▸ WORK TO COMPLETE: Sift the material for lines containing "computer", and return them.

▸ TASK INPUTS:

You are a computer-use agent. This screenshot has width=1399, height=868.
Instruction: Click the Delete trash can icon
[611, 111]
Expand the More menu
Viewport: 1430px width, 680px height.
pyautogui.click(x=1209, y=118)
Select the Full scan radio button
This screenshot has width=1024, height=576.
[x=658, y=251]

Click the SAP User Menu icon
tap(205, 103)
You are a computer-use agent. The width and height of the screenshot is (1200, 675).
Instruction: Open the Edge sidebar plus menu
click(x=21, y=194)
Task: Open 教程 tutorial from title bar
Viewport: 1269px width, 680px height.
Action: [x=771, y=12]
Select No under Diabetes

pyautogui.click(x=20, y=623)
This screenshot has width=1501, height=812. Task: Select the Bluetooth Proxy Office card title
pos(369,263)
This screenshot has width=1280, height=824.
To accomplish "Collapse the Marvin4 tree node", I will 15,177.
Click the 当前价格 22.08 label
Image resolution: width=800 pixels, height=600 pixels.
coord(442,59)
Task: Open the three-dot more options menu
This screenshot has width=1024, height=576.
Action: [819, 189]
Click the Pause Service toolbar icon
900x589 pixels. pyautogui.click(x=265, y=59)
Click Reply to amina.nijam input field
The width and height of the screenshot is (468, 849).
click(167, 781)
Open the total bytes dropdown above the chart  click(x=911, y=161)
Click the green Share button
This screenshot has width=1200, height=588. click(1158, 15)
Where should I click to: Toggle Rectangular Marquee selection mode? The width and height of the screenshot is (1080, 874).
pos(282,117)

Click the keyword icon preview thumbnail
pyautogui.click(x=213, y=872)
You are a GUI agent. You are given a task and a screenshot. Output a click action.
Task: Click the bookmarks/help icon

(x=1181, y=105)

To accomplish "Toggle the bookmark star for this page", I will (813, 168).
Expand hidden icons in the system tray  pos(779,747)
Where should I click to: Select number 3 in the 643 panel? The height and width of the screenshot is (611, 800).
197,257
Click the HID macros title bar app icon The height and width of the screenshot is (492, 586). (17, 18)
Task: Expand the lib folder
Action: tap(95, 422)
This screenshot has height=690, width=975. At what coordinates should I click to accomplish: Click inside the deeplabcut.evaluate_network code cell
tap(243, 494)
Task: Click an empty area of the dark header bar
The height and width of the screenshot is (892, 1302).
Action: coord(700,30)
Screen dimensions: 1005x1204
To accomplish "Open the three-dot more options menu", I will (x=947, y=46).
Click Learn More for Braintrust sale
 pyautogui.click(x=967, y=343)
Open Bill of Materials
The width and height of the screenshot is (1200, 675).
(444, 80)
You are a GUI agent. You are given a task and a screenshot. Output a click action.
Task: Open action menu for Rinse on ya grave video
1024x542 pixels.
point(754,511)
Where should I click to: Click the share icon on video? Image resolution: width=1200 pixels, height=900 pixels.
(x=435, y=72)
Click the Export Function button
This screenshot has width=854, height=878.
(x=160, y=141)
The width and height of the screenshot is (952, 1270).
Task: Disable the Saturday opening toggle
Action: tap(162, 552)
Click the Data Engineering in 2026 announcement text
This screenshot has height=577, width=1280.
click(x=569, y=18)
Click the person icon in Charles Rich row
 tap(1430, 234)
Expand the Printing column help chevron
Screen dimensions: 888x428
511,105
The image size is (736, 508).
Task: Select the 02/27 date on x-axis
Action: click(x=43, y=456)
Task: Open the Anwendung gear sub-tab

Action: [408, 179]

▸ TASK ANSWER:
You are a computer-use agent. This screenshot has width=1399, height=868.
You are a computer-use agent. The width and height of the screenshot is (1200, 675).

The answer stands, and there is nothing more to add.